[Mailman-Developers] Improving the archives

Wed Jul 4 09:49:58 CEST 2007

Barry Warsaw writes:
 > > - archive links that won't break if the archive is rebuilt
 > 
 > Yes, this is absolutely critical, in fact, I'd put it right at the  
 > top of the list, even more so than a u/i overhaul.  Stable urls, with  
 > backward compatible redirecting links if at all possible, would be  
 > fantastic.

+1.  I've been wanting to do something about this, and have made
proposals (not back with code, mea maxima culpa) for design.  I would
definitely be happy to help with this, but given time constraints, it
would be nice if somebody else could take the lead.

 > Along with that, I would really like to come up with an algorithm for  
 > calculating those urls without talking to the archiver.

Brad didn't like this when I suggested it before, but I didn't really
understand why not.  Anyway, FWIW:

I suggest adding an X-List-Received-ID header to all messages.  I
haven't really thought through whether the UUID in that field should
be at least partly human-readable or not, but that doesn't matter for
the basic idea.[1]  The on-disk directory format would be

/path-to-archive/private/my-list/Message-ID

for singletons (Message-ID is the author-supplied ID) and

/path-to-archive/private/my-list/Message-ID/List-Received-ID

for multiples.  These would be created on-the-fly when they occur.
They can be served as static pages.  For almost all messages, the bare
URL

http://archives.example.com/my-list/Message-ID

should Just Work (ie, return a no-such-object result or a single
message).  Where it does not, you get an index of all pages with that
message ID.

The main drawback to using Message IDs that I can see is that broken
MUAs may supply no Message-ID, or the same one repeatedly.  In the
former case, as a last resort Mailman can supply one, but that won't
help people who get a personal copy and want to find the thread.
However, I see no way to help them, anyway, beyond a generic archive
search engine.  In the latter, you get lots of messages matching the
Message-ID, and while most lists should have *zero* problems, a list
that has any instances of this problem would have many.  Again I can't
see a good way to deal with this other than a general search facility,
as computing a digest of headers or content is hard to do reliably.
Providing an index of matching posts seems like a reasonable approach,
which can be efficiently implemented (eg, as static pages).
Furthermore, the examples I've seen of both in the last few years have
all been either spam or (in the case of duplicate Message-IDs) actual
duplicates due to some mail system problem or itchy user fingers.
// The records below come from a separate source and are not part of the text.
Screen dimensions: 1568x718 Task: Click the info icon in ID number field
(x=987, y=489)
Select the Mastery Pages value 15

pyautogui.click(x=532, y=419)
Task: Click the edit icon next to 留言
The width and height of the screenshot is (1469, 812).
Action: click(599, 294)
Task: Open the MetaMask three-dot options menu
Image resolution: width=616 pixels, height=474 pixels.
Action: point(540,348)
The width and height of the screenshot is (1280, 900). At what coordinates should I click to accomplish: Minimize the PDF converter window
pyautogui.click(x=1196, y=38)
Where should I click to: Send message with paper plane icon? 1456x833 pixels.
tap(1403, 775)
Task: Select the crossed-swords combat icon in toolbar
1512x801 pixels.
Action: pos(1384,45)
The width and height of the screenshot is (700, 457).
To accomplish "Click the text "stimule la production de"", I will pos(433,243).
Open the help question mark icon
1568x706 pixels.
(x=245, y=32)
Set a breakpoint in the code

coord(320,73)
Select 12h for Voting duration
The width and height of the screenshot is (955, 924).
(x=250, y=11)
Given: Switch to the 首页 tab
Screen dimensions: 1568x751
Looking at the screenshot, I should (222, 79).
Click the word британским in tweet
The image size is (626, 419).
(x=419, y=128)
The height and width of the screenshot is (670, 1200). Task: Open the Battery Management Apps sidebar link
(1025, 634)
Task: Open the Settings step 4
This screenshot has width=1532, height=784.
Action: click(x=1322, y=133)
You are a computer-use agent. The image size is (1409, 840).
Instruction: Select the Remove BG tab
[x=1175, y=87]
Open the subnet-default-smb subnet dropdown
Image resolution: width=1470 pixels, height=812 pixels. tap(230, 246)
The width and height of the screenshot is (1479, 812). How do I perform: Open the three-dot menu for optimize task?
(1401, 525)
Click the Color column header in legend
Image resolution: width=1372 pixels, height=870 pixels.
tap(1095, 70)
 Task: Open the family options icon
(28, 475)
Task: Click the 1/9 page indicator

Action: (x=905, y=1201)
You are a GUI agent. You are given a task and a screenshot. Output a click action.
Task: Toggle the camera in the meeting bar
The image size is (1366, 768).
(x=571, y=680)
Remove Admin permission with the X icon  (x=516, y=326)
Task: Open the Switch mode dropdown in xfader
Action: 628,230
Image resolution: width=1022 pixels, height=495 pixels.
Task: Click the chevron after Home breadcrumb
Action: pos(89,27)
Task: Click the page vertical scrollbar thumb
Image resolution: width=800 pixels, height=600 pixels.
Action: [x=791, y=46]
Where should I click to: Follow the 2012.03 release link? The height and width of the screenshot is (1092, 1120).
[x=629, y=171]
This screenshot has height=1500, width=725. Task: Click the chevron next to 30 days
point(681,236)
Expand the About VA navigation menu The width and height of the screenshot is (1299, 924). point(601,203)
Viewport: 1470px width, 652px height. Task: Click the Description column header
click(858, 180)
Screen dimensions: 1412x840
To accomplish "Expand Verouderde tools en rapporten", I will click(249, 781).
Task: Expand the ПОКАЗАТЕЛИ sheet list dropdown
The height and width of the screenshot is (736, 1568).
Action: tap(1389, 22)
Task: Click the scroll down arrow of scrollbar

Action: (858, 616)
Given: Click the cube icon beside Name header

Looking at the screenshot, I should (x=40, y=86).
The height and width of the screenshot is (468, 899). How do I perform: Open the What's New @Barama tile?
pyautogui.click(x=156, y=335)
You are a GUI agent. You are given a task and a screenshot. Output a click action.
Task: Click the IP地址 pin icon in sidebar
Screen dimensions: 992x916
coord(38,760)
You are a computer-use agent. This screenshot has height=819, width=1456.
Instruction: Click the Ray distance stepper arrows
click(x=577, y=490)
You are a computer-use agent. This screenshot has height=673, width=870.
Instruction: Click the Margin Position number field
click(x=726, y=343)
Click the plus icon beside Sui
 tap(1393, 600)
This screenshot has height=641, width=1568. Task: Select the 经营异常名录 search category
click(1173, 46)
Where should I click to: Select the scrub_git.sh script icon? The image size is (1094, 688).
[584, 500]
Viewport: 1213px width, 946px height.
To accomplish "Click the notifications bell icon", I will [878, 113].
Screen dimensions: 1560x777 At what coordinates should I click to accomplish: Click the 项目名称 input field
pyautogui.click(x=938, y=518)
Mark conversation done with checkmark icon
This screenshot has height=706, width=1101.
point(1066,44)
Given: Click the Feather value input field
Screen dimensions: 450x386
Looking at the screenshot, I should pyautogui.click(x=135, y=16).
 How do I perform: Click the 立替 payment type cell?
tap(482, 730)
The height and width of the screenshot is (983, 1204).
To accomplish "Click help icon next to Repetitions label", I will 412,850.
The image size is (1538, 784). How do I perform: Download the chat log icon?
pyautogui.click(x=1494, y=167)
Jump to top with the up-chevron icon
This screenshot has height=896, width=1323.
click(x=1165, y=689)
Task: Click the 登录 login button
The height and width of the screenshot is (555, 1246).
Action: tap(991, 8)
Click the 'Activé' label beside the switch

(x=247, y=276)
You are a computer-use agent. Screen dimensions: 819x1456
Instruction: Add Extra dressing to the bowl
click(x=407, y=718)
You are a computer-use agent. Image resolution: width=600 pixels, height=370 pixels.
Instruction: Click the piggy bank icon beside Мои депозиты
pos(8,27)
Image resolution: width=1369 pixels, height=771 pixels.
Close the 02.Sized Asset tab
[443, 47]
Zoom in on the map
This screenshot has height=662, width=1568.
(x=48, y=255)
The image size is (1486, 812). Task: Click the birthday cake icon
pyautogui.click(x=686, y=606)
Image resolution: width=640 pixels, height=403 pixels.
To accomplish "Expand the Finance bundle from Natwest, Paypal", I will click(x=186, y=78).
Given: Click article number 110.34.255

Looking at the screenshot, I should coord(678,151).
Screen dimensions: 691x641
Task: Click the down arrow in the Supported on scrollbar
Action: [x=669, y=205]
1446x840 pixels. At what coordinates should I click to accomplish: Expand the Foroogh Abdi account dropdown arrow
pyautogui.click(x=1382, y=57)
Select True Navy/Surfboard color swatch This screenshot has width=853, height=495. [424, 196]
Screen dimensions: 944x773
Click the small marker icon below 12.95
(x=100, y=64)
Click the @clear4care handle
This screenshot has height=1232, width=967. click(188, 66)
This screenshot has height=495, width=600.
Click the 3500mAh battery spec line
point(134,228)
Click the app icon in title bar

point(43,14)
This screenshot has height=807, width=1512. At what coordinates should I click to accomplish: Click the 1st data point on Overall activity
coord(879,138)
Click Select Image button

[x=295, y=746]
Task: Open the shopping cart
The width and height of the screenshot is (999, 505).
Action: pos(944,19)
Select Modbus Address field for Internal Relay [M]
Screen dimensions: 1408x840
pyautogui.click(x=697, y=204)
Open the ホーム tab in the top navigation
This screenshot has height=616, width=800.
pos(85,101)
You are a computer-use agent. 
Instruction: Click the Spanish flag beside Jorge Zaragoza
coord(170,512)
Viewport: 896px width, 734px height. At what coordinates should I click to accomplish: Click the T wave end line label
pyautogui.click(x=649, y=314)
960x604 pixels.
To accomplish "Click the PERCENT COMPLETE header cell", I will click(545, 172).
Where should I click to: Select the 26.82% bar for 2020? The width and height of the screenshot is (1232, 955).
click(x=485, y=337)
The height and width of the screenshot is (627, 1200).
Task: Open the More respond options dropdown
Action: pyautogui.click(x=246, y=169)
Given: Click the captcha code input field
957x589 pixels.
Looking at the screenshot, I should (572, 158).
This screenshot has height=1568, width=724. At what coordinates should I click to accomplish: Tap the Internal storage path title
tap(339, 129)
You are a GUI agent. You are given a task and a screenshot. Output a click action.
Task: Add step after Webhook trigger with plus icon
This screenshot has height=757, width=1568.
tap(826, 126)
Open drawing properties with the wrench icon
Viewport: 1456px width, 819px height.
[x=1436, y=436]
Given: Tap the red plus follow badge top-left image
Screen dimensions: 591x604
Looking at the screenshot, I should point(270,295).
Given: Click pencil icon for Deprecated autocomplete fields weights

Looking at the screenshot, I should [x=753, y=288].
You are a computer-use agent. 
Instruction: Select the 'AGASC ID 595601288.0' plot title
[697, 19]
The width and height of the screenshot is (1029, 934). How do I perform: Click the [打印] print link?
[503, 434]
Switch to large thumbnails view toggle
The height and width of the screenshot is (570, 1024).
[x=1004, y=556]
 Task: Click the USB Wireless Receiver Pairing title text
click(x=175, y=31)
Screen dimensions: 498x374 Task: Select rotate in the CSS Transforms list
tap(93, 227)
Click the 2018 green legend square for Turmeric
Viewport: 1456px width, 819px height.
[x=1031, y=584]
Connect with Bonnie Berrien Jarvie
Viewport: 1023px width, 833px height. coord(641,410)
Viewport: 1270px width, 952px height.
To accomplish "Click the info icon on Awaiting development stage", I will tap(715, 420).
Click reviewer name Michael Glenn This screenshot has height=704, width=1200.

A minor drawback to my proposal is that if a message gets archived as
a singleton for that Message-ID, then a duplicate arrives, previously
created references in the archive will of course now return an index
rather than the desired message.  Ie, there is data corruption.  This
can be dealt with in several ways; the easiest would be to provide a
"if-you-got-here-by-clicking-a-ref-from-this-archive-you're-looking-for-me"
link when creating the directory for multiple instances.

There's also a *very* minor benefit: repeat sends will be immediately
recognizable without checking Message-ID.

Footnotes: 
[1]  By partly human-readable I mean containing list-id and date
information.  The idea would be to have the date come first, so that
users would have a shot at identifying which of several messages is
most likely, and this would be searchable by eye with simply an
ordinary sorted index.